Second, “I forgive you.” (This phrase does not have to follow the other. It can come years later, or it can even precede it. We can forgive someone before they ask for it, or even if they never ask for it.)

 

I want you to know what you did to me, I want you to know how I see it, and how it impacted me. Your behavior was painful, and it has changed our relationship forever. I am not exactly sure what our relationship will look like in the future, but I want you to know I forgive you. I promise to do my best to no longer hold this particular offense against you. This will be hard, and I’m sure I won’t do it perfectly—I may in fact, in my weakness, let it burn into a resentment, and then I’ll have to ask you to forgive me.

 

You wronged me in these specific ways, it has hurt me in these specific ways, and it has changed our relationship in these specific ways. And with all that stated, I forgive you, and because I do, I will not even bring it up after this, unless you would like to.

 

These are all big, expressive words to convey these truthful phrases. It doesn’t have to look exactly like this. Perhaps it’s best like this:

 

“Dude, that was so uncool.”

 

“Yeah man, I’m sorry ‘bout that. My bad.”

 

“Well, don’t do it again, okay?”

 

“Promise.
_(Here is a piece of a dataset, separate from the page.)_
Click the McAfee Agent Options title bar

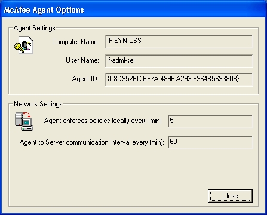[x=133, y=10]
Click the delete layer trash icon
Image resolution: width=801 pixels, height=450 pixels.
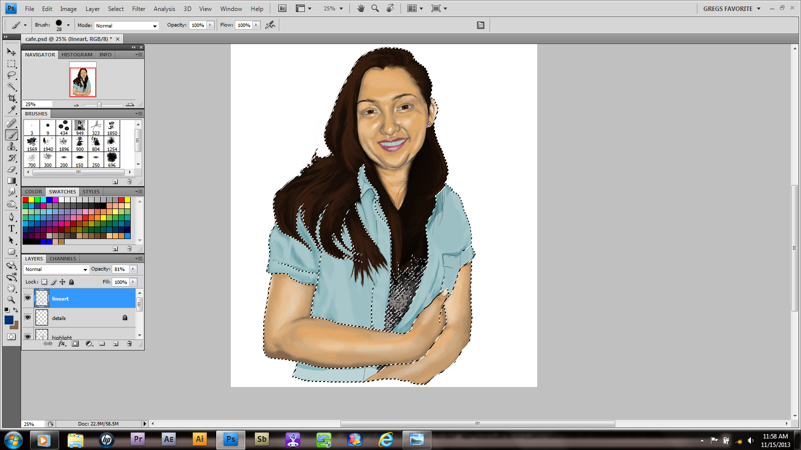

We cool?”

 

“Yep. We cool.”

 

Peace begins with pause,

 

The 2nd Best Phrase You Can Say

“That does help explain your actions, but it does nothing to excuse them.”

 

Today’s phrase may not be something you’ve ever heard, much less something you’ve ever said. But in my experience, it’s the best way to make sense of people’s past actions and help everyone find a better future.

 

Remember the Tiger Woods adultery scandal from a few years ago? He was found engaging in numerous extra-marital affairs, and eventually divorced.

 

He also went to treatment for his compulsive sexual behavior. When most media reported this, people threw around terms like “sex addiction” and “illness.” Scores of people made jokes and comments about him using his “illness” as an excuse for his terrible behavior.

 

What the world needed was today’s phrase. Tiger’s struggle with compulsivity was something borne out of a complex arrangement of his upbringing, his unprecedented fame, his biochemistry, his marriage, and a million small choices he made along the way. In order for him to heal, and change his behavior, he needed to understand all of those factors and how they affect him.

 

All of those factors helped explain his behavior. But none of those factors excused it. He is still 100% guilty for his behavior—no one caused him to do anything. But learning to understand everything that led his brain to choose such destructive behavior is the only way to change it.

 

Same thing with each of us, and with everyone we love and lead. When you ask your kid, or your employee, or your spouse, “Why did you do that?” you may think whatever they give you is an excuse. And they may try to use it that way. That’s when this phrase is so amazingly helpful. It gives you a chance to be understanding, while holding them accountable, at the same time.

 

Just watch out—start using this on others and they’ll start using it on you (which is a good thing).

 

Peace begins with pause,

 

The 3rd Best Phrase You Can Say

“I feel (insert adjective here).”
(someone wishing to name, and tame, their emotions)

 

This week we’re looking at the best phrases we humans can say to ourselves, and to one another. Yesterday’s was “Tell me more.”

 

Today’s is more a formula than a phrase: “I feel (insert adjective here).”

 

There’s a lot of data out there suggesting over 90% of our decisions are directed by our emotions at the moment, not our rational thoughts. And most of the time, we’re not clearly aware of the emotions driving those decisions at the time.

 

People in recovery have learned this. AA folks have a saying: If you can name it, you can tame it. Emotions are amazing servants, but terrible masters, so learning to tame your emotions and get them to serve you is a worthy lifelong task.

 

“I feel ____________” helps you do just that. Note that there is only one blank to fill in. That blank can only accept one word, and one word only. That’s how you know what you’re naming is actually a feeling.

 

I feel neglected.
I feel respected.
I feel happy.
I feel distraught.

 

One word, and one word only. Anything more and you’re describing something other than a feeling. “I feel like killing that guy” is not the expression of an emotion. That is stating a reaction to the emotion. “I feel enraged” is actually what’s going on.

 

Try it today. Take a moment here and there to simply identify what you’re feeling. Angry? Lonely? Scared? Excited? Hopeful? Conflicted?

 

Notice we’re not saying I am angry, or I am lonely. These are statements of identity, and they are simply not true. We do not embody our emotions, we feel them. And therefore we can tame them.

 

Peace begins with pause,

 

The 4th Best Phrase You Can Say

“Tell me more.”
(people who pause, seeking to understand before getting people to understand them)

 

A few months ago we looked at the 4th Worst Phrase You Can Say. Today is the 4th Best: Tell me more.

 

When you need to pause after hearing bad news, try “tell me more.” It’s a great way to calm your emotional reactivity, and increase your approachability, during any crisis. It’s an amazing way to stay ScreamFree in the heat of the moment.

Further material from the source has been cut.